The Co-Governance of Community in China’s Megacities

 

Image of Shanghai's skyline

 

In 1925, the publication of The City, edited by Robert Park, Ernest Burgess, and Roderick McKenzie, marked the arrival of the Chicago School of Urban Sociology. “Community” has long been a central theme of this school. How should we comprehend and interpret “community”? 

Revisiting this classic text reveals that the concept of community can be understood across three fundamental dimensions: as an “entitative,” “processual,” and “everyday life” concept. This paper analyzes the co-governance modes of urban communities in megacities across three dimensions, drawing on field research in four Chinese megacities and their recent property management reform practices. The paper emphasizes understanding the fundamental connotation of Chinese urban communities within the context of integrated vertical and horizontal authority structures. 

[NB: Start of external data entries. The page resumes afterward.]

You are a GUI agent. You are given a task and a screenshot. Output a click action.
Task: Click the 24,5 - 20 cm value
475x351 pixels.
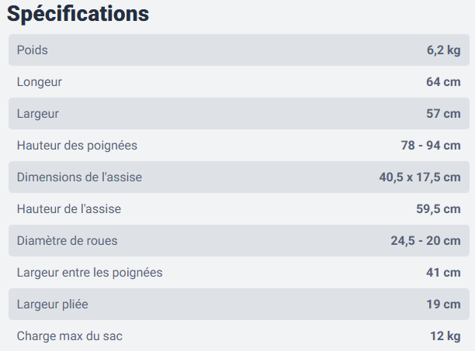tap(425, 241)
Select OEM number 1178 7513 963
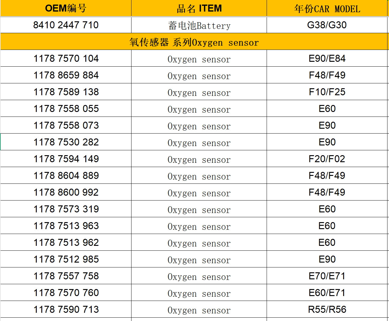 pyautogui.click(x=66, y=226)
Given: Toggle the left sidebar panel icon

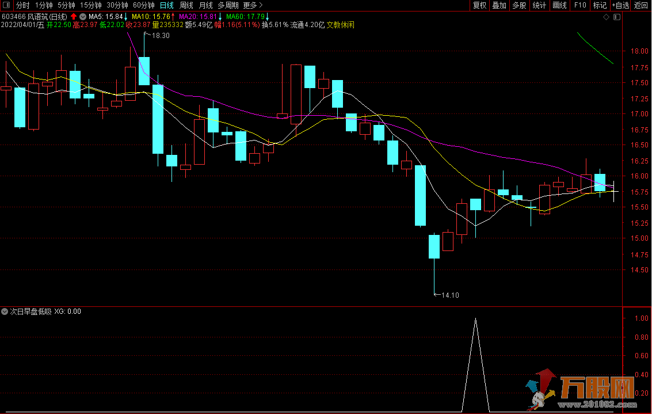Looking at the screenshot, I should 7,6.
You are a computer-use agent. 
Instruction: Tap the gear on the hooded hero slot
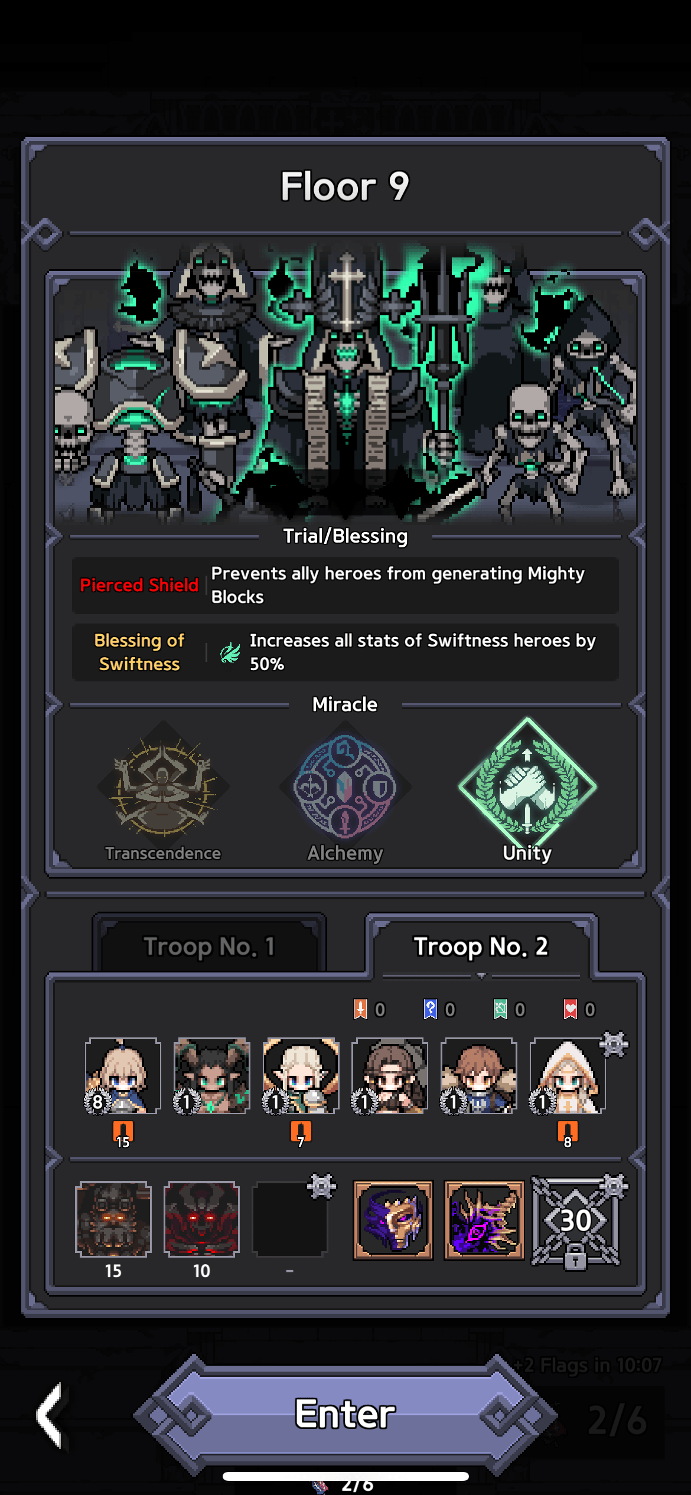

Based on this, it introduces the “troika” governance framework that megacities are actively constructing under Party-building guidance, and further examines its governance mechanisms and practical logic from a meta-governance perspective. Finally, the paper argues that bringing “the school” back in—developing coherent theoretical schools of urban studies rooted in specific spatial and historical contexts—can revitalize urban scholarship, particularly as the frontier of urban research shifts from the Global North to megacities in the Global South.